- Battle of Abala: Part of Jihadist insurgency in Niger
| Date | May 31 – June 1, 2017 |
| Location | Abala and Bani-Bangou, Niger and Menaka Region, Mali |
| Result | Allied victory |

Belligerents
- Niger Mali GATIA MSA France: Islamic State in the Greater Sahara

Commanders and leaders
- Unknown: Mohamed Ag Almouner

Casualties and losses
- 6 killed, 1 missing: 15 killed

= Battle of Abala =

2017 battle

Between May 31 and June 1, 2017, clashes broke out between Nigerien forces and the Islamic State in the Greater Sahara (ISGS) near Abala, Niger. These clashes expanded to the Nigerien-Malian border near Bani-Bangou, and on June 1 the ISGS militants were confronted by French, Malian, and Tuareg militias when the militants fled towards Ménaka Region, Mali.

== Background ==
Since its emergence in October 2016 and its first attacks on the Koutoukole prison and possibly Nigerien forces in Tazalit, the Islamic State in the Greater Sahara began conducting attacks along the Nigerian-Malian-Burkinabe tri-border area. In late 2016 and early 2017, the group began more and more attacks on Nigerien forces, including at Bani-Bangou, Tilwa, and Wanzarbé.

== Battle ==
The attack on Abala took place at 7pm on the afternoon of May 31. The jihadists attacked a patrol of Nigerien forces with 11 to 14 pick-ups, including at least two equipped with 14.5mm machine guns. The jihadists were led by a commander named Mohamed Ag Almouner, known as Tinka. The vehicles had been stolen from an earlier raid on Nigerien forces on Ayorou on May 11, leading the Nigerien forces present in Abala to believe that the jihadists were instead their comrades. Fighting between the two groups ended at nightfall. The jihadists then retreated from the area with four newly captured vehicles.

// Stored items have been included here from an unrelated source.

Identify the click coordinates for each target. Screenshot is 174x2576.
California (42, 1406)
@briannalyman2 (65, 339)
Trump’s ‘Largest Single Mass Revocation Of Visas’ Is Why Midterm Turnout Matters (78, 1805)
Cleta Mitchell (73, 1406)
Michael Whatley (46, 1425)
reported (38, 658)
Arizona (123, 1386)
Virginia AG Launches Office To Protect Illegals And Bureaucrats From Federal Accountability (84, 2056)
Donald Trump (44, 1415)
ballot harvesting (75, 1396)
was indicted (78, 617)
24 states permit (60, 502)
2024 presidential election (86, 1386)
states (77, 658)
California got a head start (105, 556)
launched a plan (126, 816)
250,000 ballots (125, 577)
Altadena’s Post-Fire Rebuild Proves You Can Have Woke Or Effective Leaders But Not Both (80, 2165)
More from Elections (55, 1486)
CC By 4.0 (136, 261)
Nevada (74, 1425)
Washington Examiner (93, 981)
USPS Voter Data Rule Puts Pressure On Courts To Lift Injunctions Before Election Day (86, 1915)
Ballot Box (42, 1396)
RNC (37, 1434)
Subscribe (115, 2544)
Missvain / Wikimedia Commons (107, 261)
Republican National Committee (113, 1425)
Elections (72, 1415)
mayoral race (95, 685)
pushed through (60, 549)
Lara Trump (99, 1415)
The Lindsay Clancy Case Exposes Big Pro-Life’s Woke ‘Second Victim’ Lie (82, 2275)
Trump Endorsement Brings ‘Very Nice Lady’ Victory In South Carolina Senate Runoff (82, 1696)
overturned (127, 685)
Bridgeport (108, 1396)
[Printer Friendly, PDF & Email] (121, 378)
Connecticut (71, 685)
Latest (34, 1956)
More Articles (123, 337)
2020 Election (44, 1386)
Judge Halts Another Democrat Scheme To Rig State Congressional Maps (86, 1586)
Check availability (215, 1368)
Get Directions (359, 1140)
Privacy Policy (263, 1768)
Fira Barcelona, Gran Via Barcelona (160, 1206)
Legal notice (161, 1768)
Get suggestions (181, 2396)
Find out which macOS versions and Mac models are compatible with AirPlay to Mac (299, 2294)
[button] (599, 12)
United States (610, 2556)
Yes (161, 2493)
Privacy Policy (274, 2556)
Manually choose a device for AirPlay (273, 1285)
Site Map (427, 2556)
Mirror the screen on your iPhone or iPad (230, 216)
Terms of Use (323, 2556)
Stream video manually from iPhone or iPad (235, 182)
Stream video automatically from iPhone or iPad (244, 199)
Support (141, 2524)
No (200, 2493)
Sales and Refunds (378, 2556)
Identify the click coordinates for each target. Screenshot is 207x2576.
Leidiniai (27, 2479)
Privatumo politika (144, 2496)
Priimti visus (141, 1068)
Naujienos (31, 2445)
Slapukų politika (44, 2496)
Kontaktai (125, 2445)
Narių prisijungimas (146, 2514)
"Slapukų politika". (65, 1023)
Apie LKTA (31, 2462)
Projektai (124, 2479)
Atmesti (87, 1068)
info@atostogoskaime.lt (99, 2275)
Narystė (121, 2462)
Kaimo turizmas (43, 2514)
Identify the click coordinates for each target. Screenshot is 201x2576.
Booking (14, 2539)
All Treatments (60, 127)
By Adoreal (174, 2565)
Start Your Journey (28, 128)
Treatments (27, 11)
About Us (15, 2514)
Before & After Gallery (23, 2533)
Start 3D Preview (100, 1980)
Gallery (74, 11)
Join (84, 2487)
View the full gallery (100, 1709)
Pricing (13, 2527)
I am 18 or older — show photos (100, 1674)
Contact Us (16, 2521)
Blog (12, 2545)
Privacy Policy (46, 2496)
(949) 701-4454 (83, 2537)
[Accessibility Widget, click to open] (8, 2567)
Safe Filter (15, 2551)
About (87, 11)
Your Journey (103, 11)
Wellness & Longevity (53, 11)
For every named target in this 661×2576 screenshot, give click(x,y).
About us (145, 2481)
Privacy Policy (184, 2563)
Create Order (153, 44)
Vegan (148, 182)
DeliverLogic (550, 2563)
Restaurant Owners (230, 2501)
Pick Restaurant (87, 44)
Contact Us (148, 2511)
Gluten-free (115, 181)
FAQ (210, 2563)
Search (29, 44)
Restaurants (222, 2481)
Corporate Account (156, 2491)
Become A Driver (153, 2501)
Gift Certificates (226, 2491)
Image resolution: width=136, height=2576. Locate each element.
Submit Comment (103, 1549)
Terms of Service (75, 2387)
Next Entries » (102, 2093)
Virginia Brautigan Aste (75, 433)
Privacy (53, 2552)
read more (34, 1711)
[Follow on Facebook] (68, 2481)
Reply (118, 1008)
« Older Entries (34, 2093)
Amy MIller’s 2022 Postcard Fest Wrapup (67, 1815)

Nigerien forces continued combing and cleanup operations in the area following the attack, and fighting with the ISGS resumed the next day near Bani-Bangou on the Nigerien-Malian border. The Nigerien Army deployed helicopters and recaptured two of the four vehicles. French planes also were deployed to the area to combat the jihadists. The ISGS militants fled to Ménaka Region of Mali, where they were confronted by Malian and French forces alongside the Tuareg militias of GATIA and the Movement for the Salvation of Azawad.

== Aftermath ==
AFP reported that four Nigerien National Guardsmen and two gendarmes were killed, and one soldier was missing. The French Army stated on June 8 that the majority of the attackers were killed or wounded, and that some of the equipment stolen during the initial attack was recaptured. RFI stated that fifteen jihadists were killed.

The Islamic State in the Greater Sahara was accused of the attack. In late June, ISGS leader Adnan Abu Walid al-Sahrawi accused Imghad and Daoussahak Tuaregs of being accomplices of France and Niger, and threatened Moussa Ag Acharatoumane and El Hadj Ag Gamou, the heads of the MSA and GATIA respectively. ISGS claimed responsibility for the attack on January 12, 2018, in a statement published in the Nouakchott Information Agency.